A questão jurídica central foi definir se o diferimento do ICMS na saída do AEAC das usinas ou destilarias gera, para a distribuidora adquirente, direito ao crédito do imposto na sistemática da não cumulatividade. O STF, por maioria, concluiu que não.
No voto condutor, o Relator partiu do art. 155, § 2º, I e II, da Constituição, destacando que a não cumulatividade pressupõe compensação entre o que foi efetivamente cobrado nas operações anteriores e o que é devido na operação seguinte. A Corte reafirmou a compreensão de que, no diferimento ou na substituição tributária para trás, não há recolhimento do imposto na etapa anterior, mas apenas postergação da exigibilidade para momento posterior. Assim, não existe crédito escritural a ser aproveitado pelo adquirente.
O acórdão também se apoiou em precedentes antigos do STF sobre ICM/ICMS em regimes de diferimento, como julgados relativos a papel usado, aparas, sucata e leite, todos no sentido de que a cobrança unificada ou postergada não configura cumulatividade. Além disso, o Relator mencionou a ADI nº 4.171/DF, em que o Plenário já havia assentado, em contexto relacionado ao Convênio ICMS nº 110/07, que as distribuidoras não poderiam se creditar do ICMS relativo ao AEAC, porque a operação não implicava recolhimento anterior do tributo pela usina.
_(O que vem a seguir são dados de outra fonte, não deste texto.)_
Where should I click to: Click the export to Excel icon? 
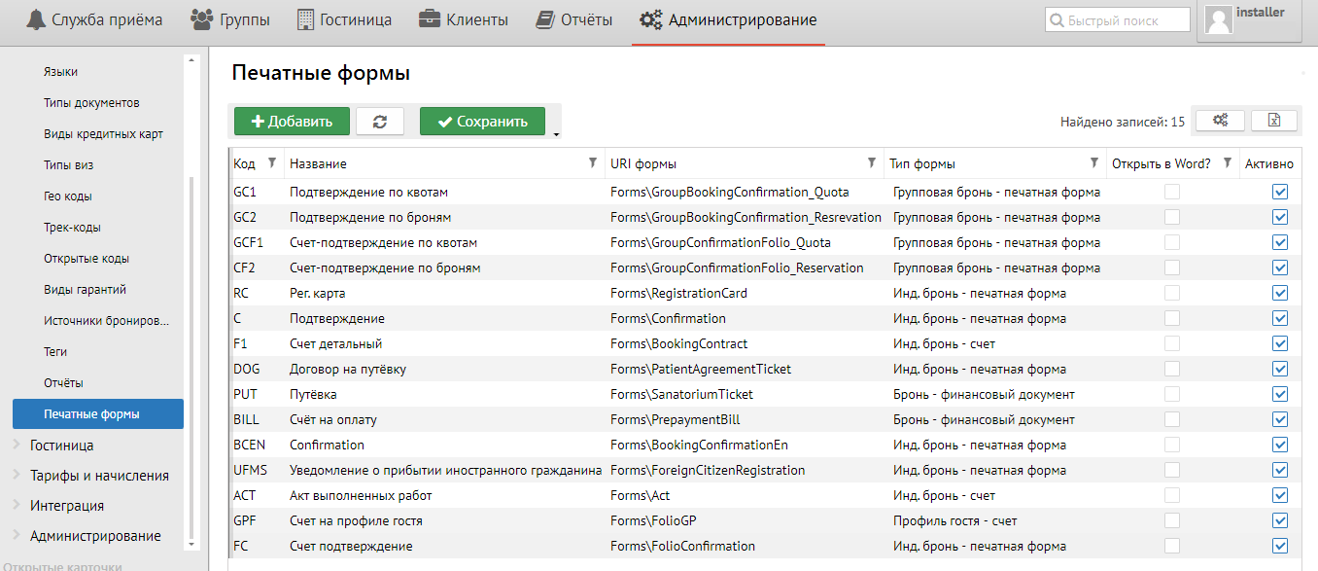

No voto-vista do Min. André Mendonça, houve divergência parcial. Sua Excelência concordou com a regra geral de que, em aquisições sujeitas ao diferimento, não há crédito. Porém, entendeu que, na cadeia de combustíveis, a realidade econômica seria distinta: o imposto sobre o biocombustível seria recolhido antecipadamente pela refinaria ou importador, em regime de substituição tributária para frente, o que justificaria o creditamento pelas distribuidoras. Essa posição, contudo, não prevaleceu.